Subject to successfully validating technical and IPR compliance, DVB expects to add the other candidate codecs to its toolbox to support 8K in 2022.
As DVB had no prior data, required compression gains were only specified up to 4K resolution, which must be at least 27% for broadcast and 30% for broadband, compared to existing codecs like HEVC. Therefore, we can expect at least the same for 8K content, probably more.
Other standard requirements
DVB requires Next-Gen codecs to be readily deployable within DVB-DASH, CMAF and DVB-I environments.
High Frame Rate helps the visual experience, “even if it’s not yet ready for commercial deployment,” said Szucs. He clarified that “DVB isn’t into the business of specifying a minimum frame rate but acknowledges that greater resolutions may call for greater frame rates.”
Tidying up the standards
Profiles are consensus-based, which avoids non-sensical combinations within a profile. For example, some old legacy TV features like “interlaced” have been dropped from the 8K profiles. DVB considers cleaning out any legacy or profiles no longer in use whenever new operating points are added.
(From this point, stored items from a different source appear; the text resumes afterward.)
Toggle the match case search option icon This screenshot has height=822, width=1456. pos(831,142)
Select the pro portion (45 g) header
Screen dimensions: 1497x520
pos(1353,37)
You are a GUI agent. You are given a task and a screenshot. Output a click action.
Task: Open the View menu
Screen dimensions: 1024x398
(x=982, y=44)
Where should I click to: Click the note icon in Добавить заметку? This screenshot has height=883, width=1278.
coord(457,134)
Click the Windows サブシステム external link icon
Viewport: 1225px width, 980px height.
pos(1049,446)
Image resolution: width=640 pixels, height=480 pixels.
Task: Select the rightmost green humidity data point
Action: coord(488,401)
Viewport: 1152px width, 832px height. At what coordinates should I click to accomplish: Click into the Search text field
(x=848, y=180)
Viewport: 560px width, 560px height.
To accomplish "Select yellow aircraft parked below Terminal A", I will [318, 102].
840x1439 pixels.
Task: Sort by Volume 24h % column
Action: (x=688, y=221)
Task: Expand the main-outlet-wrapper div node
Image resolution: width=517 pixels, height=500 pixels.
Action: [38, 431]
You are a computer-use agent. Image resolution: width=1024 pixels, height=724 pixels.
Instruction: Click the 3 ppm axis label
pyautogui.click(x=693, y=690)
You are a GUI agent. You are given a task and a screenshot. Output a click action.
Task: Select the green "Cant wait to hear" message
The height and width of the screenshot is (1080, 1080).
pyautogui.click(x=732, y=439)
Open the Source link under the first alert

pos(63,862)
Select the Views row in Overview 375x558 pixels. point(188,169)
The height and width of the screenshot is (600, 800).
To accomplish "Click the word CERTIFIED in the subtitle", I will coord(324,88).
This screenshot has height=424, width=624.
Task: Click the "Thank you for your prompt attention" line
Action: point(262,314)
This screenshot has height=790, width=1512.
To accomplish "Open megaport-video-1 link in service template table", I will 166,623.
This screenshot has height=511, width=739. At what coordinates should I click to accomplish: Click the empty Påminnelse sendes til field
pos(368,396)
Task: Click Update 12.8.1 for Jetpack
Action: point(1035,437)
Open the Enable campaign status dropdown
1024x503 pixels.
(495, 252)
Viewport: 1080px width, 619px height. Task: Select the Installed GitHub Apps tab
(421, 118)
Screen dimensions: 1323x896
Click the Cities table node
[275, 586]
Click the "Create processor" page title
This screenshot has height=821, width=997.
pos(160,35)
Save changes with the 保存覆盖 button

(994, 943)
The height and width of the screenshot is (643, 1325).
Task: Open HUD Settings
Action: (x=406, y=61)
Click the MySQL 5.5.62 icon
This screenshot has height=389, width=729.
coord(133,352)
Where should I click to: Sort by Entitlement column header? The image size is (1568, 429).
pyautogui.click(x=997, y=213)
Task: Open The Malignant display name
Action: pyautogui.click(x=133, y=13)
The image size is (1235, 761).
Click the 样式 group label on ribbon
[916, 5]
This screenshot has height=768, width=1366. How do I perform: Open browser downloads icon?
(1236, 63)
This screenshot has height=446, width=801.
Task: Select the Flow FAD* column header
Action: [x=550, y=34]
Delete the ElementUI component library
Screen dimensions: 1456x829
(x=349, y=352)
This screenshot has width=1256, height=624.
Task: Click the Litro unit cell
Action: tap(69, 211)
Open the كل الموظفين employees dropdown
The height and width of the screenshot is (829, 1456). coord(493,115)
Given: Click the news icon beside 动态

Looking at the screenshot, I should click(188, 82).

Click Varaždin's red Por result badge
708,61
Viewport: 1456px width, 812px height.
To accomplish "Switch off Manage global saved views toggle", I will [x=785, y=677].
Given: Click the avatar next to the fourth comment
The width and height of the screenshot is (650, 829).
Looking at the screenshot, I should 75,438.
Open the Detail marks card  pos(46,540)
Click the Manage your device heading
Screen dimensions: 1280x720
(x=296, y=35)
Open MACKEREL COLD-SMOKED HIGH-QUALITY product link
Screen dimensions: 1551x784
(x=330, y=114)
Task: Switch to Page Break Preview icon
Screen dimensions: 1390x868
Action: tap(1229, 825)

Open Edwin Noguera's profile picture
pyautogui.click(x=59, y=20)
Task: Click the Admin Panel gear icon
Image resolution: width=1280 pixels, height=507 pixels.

DVB doesn’t perform any codec performance testing; they rely on member organizations to provide detailed documentation of tests which is then evaluated. Subjective testing needs to have been conducted by independent labs. With objective tests, reference material must be supplied so other members can perform the same tests.
DVB testing guidelines are based on the MPEG testing guidelines, which rely on methods developed in the ITU.
Any subjective testing is also “brought in” by the codec proponents then evaluated by the DVB working group.
HEVC 8K functionality test content can be found here. The HLG and PQ10 streams were created using uncompressed high dynamic range (HDR) content. The test sequence has been up-converted from 3840×2160 to 7680×4320 using the FFmpeg bicubic interpolation filter.
The purpose of these streams is to show how a DVB 8K stream should be signaled and constructed, not to show or test video quality or compression rate, nor is it intended for performance testing.
VTM – the reference implementation from MPEG – is the preferred codec for testing.
A note on AVS
AVS has been running for over two decades. This Chinese consortium has produced three major codecs that can be compared to MPEG codec generations. DVB is considering its adoption into the toolbox at the request of several global member organizations.
|Chinese standard||MPEG equivalent|
*AVS1 and AVS2 are not included in the DVB toolbox, but AVS3 is being considered for inclusion as part of the Next Generation Video Coding process.
8K Monitor comment
8K Association executive director Chris Chinnock commented on DVB’s adoption of VVC, “DVB looks to be the first broadcast organization to add VVC to its toolbox. VVC is the MPEG-approved follow-on to HEVC and should ultimately deliver similar quality video signals at close to half the data rate required by HEVC. But this benefit comes at the cost of added encoding complexity. This can be very significant in the early stages of the codec commercialization but has historically been greatly reduced over time. VVC is thought to be a key enabler for 8K video services.”